Innoko National Wildlife Refuge

Quick Facts

Innoko National Wildlife Refuge


(907) 524-3251

Map Directions

Things To Do



Remote and isolated even by Alaska standards, the Innoko National Wildlife Refuge is one of the most important waterfowl areas in West Central Interior Alaska. It was established by the Alaska National Interest Lands Conservation Act of 1980. Conservation of fish and wildlife populations and habitats in their natural diversity is a focus of the refuge. Innoko National Wildlife Refuge can be roughly divided into two distinct habitat types. Approximately half of the refuge consists of black spruce muskeg, wet meadows, and sedge or horsetail marshes, set with innumerable lakes and ponds of varying size. The rest of the terrain is marked by hills, most of which are less than one thousand feet in elevation. The refuge covers some 3.8 million acres, with its 1.2 million-acres of designated Wilderness found in the south-east, bordered by the Innoko River on its western boundary and including portions of the Iditarod and Big and Little Yetna Rivers. Given the extensive wetlands contained within the refuge, it's not surprising that Innoko is blessed with a wealth of avian life. It's estimated that 130 species of birds use these lands, and that more than 300,000 waterfowl and shorebirds nest on the refuge every spring. Frequent flooding of Innoko's many rivers and streams helps fertilize surrounding soils and maintain the rich willow sandbar habitat that provides winter food for the refuge's moose population, as well as for the beaver that are common along virtually all of Innoko's waterways. Barren ground caribou from the Beaver Mountain Herd winter on Innoko when deep snows move them down from the uplands, while both black and grizzly bear and wolves are present year around. Other fur-bearers include marten, lynx, red fox, river otter and wolverine.

Map of Innoko NWR

Latitude, Longitude: 63.191541, -158.664551



  • Boating

    One of the most enjoyable and practical ways to visit and see the vast Innoko Refuge is by floating down the Innoko, Iditarod, or Dishna Rivers. There are no roads to or on the refuge, therefore float tripper's must plan to fly their boats and gear to the upstream reach of the proposed trip and most often plan to be picked up somewhere downstream.

  • Fishing

    The Innoko River and its vast number of connected lakes provide habitat for large and aggressive northern pike. These fish range in size to over 45 inches. Some people say the next Alaska State trophy northern pike will come from the Innoko River system. Additionally, whitefish, grayling and incidental salmon are taken from the waters of the Innoko River.

  • Hunting

    Innoko Refuge is home to a healthy population of moose; hunters come from around the State, USA and other countries for a chance at one of these trophy animals. Access to the refuge is by private aircraft, equipped for water landings, or by boat. Commercial access is provided by hunting guides and air taxi operators who have a permit to operate on the refuge.

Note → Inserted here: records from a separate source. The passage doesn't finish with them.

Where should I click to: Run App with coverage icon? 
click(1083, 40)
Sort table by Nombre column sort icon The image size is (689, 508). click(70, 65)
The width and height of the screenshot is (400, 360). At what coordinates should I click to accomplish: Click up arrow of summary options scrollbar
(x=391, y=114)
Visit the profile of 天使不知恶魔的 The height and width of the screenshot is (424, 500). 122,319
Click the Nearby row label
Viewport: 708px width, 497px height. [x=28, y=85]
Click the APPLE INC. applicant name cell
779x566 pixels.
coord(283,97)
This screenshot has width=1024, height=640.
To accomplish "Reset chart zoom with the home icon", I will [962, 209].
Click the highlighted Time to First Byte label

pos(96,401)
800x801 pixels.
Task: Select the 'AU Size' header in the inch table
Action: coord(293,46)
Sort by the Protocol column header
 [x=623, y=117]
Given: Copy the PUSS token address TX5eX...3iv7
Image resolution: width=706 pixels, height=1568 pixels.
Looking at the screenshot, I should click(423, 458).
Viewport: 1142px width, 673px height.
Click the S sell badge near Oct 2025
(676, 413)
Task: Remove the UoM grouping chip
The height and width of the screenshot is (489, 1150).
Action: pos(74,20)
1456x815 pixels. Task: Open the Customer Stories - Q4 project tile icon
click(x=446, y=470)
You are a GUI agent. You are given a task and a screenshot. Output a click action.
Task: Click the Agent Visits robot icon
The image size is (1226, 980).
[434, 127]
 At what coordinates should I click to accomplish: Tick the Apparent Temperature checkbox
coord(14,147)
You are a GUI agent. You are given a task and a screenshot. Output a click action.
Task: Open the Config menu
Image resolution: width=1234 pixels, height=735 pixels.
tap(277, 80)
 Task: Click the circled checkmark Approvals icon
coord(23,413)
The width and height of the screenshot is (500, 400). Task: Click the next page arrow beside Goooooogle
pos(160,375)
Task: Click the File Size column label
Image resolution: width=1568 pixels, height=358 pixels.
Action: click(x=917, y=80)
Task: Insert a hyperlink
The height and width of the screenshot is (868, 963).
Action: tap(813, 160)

Weather can change quickly so be prepared for rain and cold temperatures. Bitting insects are an ever present item during the summer months.



The Innoko NWR is not accessible by car.


Access is by means of airplanes equipped for water landings during spring, summer and fall. Due to its extremely remote and isolated location, access to the refuge by watercraft is, in most cases, not practical. Watercraft transportable by small aircraft, such as inflatable rafts and folding kayaks, can be used for transportation within the refuge. The primary means of access include privately owned aircraft, commercial guiding and outfitting services, and commercial air taxi operators. Access is via the village of McGrath, which is served by commercial airlines operating out of Anchorage.